Wuff

Friday, September 28, 2007

computers: Thinkpad dock, applications, Norton

The new Thinkpad T61 laptop computer for my domestic partner other significant arrived. It's quiet and well-designed.

Its dock is great. Unlike port replicators that require drivers to route signals, the Thinkpad actually brings out the wires, so it's purely hardware and the external video can run at high resolution. Push a button, turn a key and the keyboard, mouse, monitor, printer, microphone, speakers, and Ethernet on the desk all connect/disconnect when you dock/undock.

Getting Vista to cooperate with my network and other computers was so awful that I blogged it separately.

I copied over my Dreamweaver and Fireworks applications and pasted in their registry settings, but they complain about missing libraries and fail to export files. The applications that migrated flawlessly were Mozilla SeaMonkey e-mail+browser and Bitpim phone sync, both open source. Simply download the latest version of the app, install it on the new computer, and copy over one data directory. All the effort commercial software companies waste on license checking, registry keys, and serial numbers doesn't add any value to their product and makes it hard to migrate.

The Norton Internet Security that Lenovo provided fought me all the way. Its firewall rules allows "local" file sharing, but its idea of "local" is to hardcode some common private network addresses that routers use by default (192.168.1, 192.168.11, etc.). However I had set my router to a non-standard network address for compatibility with work. Is Norton smart enough to determine or ask you what your local network's address is? Is Norton's configuration able to label an address range as "my home network" so you can reuse it in rules without having to manually change every single one? Will Norton prompt you when its general rules block Windows operations? No, no, damn you Symantec, NO! Networking just fails and you waste hours checking cabling and routers and other computers.

Lenovo has some additions to Vista that just confuse things. Their network security lets you enable/disable "Windows firewall", but it seems Norton Internet Security's firewall runs anyway. They have a network places manager, but it mostly confuses things with another network icon in the system tray. They have a Thinkvantage security center that keeps starting up, with its own upgrade service that didn't work.

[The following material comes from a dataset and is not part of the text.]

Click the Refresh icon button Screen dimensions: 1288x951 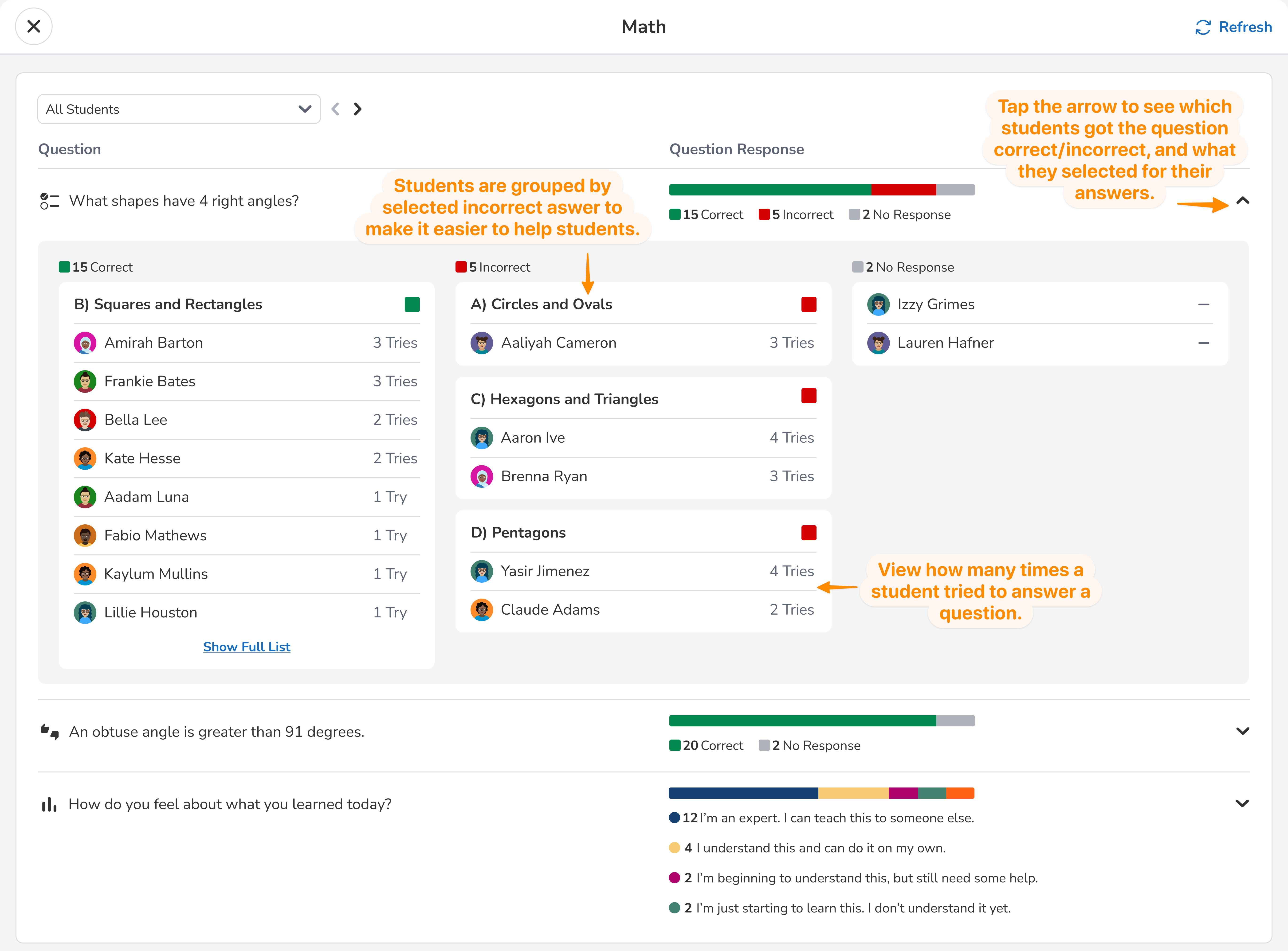click(x=1202, y=27)
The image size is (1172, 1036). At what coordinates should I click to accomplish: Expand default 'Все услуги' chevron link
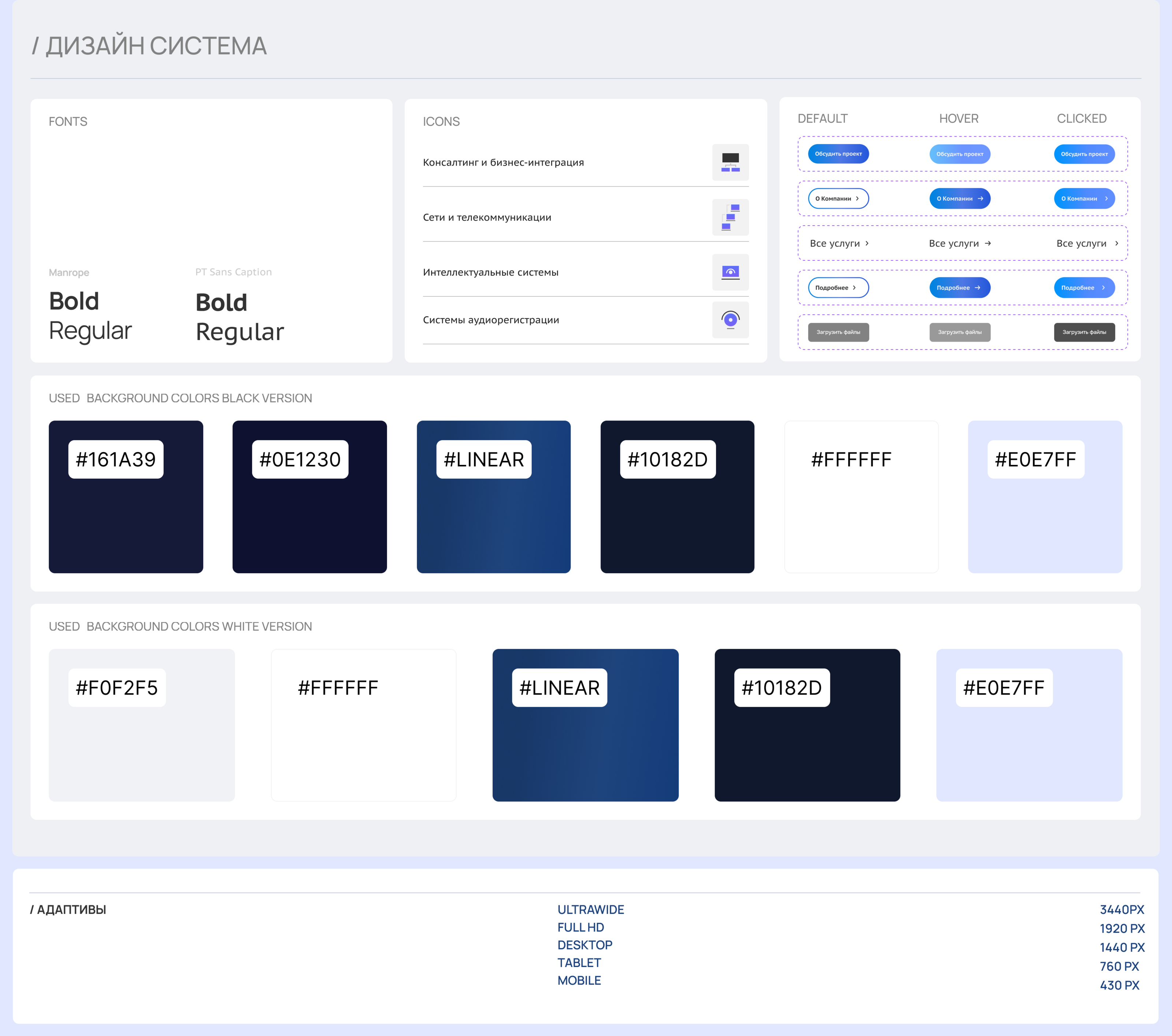(867, 243)
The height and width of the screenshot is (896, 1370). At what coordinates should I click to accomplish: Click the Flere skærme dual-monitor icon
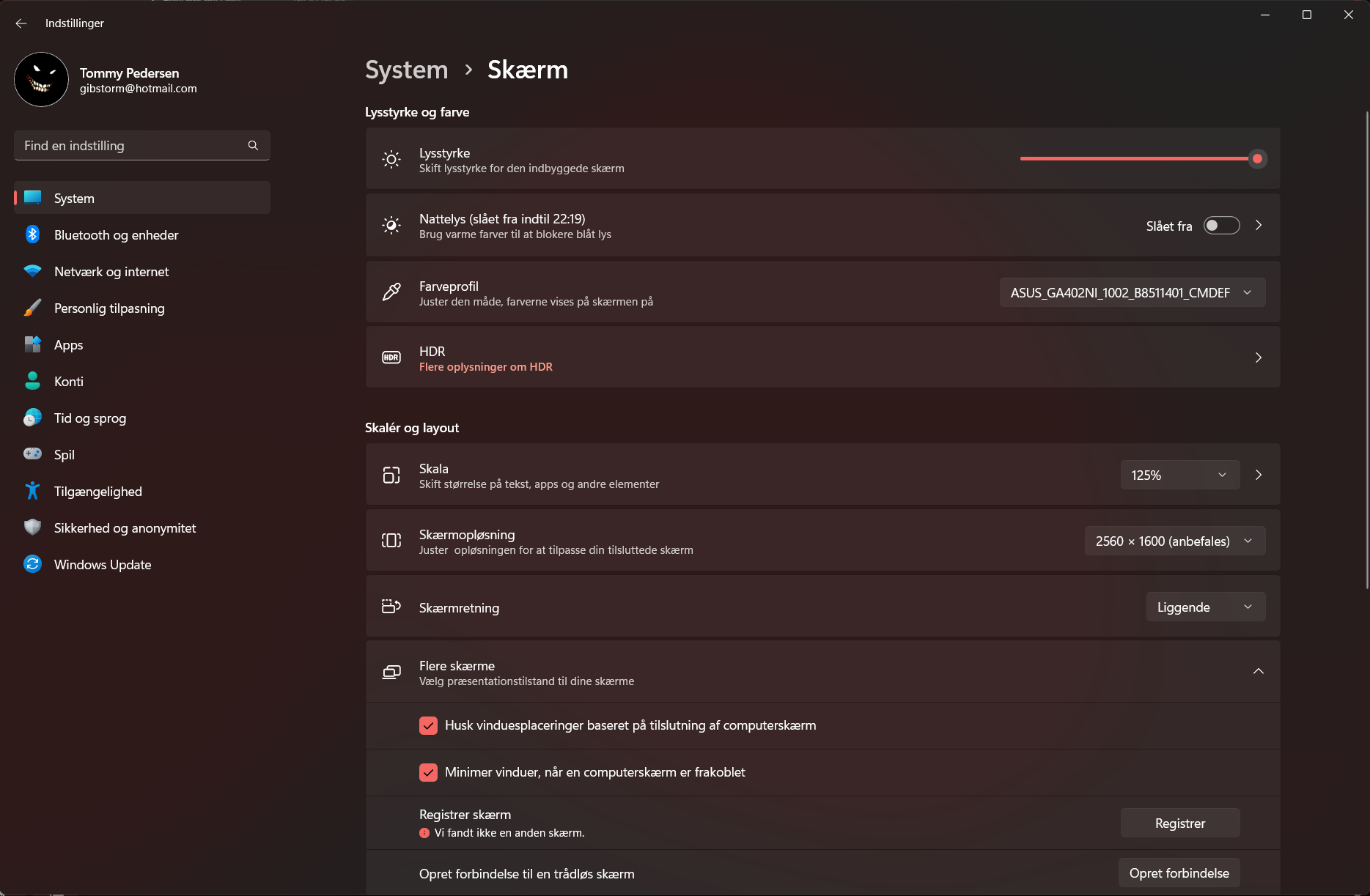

Likewise, Intel graphics adds its own monitor control. So there's the Thinkvantage software to choose a layout when you plug in an external monitor, Intel's software to set up your graphics, and Vista's display appearance control panel. They're all covering the same ground! Yet their help explains their relationship to the other competing software.

If this were Linux open source, Intel and Lenovo would modify and extend Microsoft's O.S. code for network management and multiple monitors, they wouldn't have to reinvent it. Any improvements or bug fixes they make would show up in the core software, benefiting everyone.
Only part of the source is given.